Luego llevamos la nata al fuego en un cazo. Una vez caliente añadimos el azúcar, el agua y el cacao en polvo. Seguimos calentando hasta que comprobemos con la ayuda de un termómetro que la temperatura nos alcanza los 105 º C. En ese momento ya podemos retirar del fuego y dejamos enfriar la mezcla hasta que nos baje a los 60 º C. que será cuando echemos la gelatina bien escurrida. Mezclamos con las varillas enérgicamente para que se nos disuelvan. Reservamos y dejamos que se vaya enfriando. Deberá llegar a los 30 ºC que es la temperatura idónea para utlizarlo. Si se nos enfriara por debajo de esta temperatura siempre podemos calentar y volver a alcanzar los 30 ª C.

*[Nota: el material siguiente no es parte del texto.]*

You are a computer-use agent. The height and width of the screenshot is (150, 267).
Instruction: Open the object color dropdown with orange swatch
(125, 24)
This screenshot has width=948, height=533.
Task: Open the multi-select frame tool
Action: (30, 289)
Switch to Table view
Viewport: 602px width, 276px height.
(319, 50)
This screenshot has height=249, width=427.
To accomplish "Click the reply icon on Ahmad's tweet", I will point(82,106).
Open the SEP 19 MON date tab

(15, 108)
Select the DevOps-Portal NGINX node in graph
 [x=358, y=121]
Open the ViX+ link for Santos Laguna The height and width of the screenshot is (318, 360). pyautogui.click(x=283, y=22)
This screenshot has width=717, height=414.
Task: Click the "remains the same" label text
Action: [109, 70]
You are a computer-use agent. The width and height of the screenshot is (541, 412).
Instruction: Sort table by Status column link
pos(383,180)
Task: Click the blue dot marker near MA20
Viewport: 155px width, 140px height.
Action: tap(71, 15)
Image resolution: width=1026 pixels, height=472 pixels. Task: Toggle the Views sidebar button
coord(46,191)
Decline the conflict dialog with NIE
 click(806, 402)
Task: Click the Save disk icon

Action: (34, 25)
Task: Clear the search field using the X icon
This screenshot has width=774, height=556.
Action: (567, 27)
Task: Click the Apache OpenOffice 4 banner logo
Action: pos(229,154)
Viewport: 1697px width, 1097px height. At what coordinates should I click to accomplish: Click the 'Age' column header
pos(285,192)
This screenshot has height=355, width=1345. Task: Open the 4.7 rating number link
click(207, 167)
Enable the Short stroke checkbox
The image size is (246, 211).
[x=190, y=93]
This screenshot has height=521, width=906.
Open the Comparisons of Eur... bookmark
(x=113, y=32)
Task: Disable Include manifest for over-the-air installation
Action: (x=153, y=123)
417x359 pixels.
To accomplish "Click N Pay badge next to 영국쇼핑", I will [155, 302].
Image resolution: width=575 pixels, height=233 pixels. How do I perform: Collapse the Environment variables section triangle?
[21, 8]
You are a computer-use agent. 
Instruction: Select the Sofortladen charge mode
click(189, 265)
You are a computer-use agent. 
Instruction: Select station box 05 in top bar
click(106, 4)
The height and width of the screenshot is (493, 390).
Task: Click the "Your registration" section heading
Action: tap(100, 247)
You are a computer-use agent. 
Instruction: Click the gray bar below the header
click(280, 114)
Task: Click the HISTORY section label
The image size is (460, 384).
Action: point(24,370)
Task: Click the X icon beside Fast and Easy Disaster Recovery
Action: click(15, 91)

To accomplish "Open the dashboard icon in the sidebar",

Para preparar el bizcocho batimos en primer lugar la mantequilla y seguidamente añadimos el azúcar y la yema de huevo. Incorporamos el chocolate previamente fundido y mezclamos bien. Montamos las claras a punto de nieve e incorporamos a la mezcla anterior poco a poco mediante movimientos envolventes.. Cogemos esta masa, la llevamos a una manga pastelera y la estendemos en una bandeja de horno sobre una hoja de papel sulfurizado intentando que nos alcance una altura de 1 cm de alto aproximádamente. Llevamos al horno y cocemos durante unos 15 minutos a 180 º C. Retiramos y dejamos enfriar.

Para el crumble juntamos todos los ingredientes en un cuenco y los vamos mezclando con las yemas de los dedos, desmigando y formando como una especie de migas, hasta que esté todo bien integrado

Las ponemos en una bandeja de horno sobre una hoja de papel sulfurizado y lo horneamos a 200ºC hasta que esté dorado pero con mucho cuidado que no se nos queme. Reservamos.

Ya podemos montar nuestros lingotes. Primero rellenamos los moldes con la mousse de praliné dejando 1 cm sin cubrir. Cortamos porciones de bizcocho con la misma medida que los moldes y tapamos éstos últimos.

Dejamos enfriar para luego desmoldarlos y colocarlos sobre una rejilla donde los bañaremos con el glaseado a temperatura adecuada (sobre los 30 º C). Dejamos enfriar.

Para el montaje:

Hacemos un camino con unas migas de nuestro crumble y sobre éste colocamos un lingote con una avellana para decorar o bien otra segunda opción es echar una pequeña cantidad de la crema inglesa sobre la superficie del plato, encima colocamos un lingote que decoramos con una avellana tostada y por último esparcimos un poco del crumble y servimos.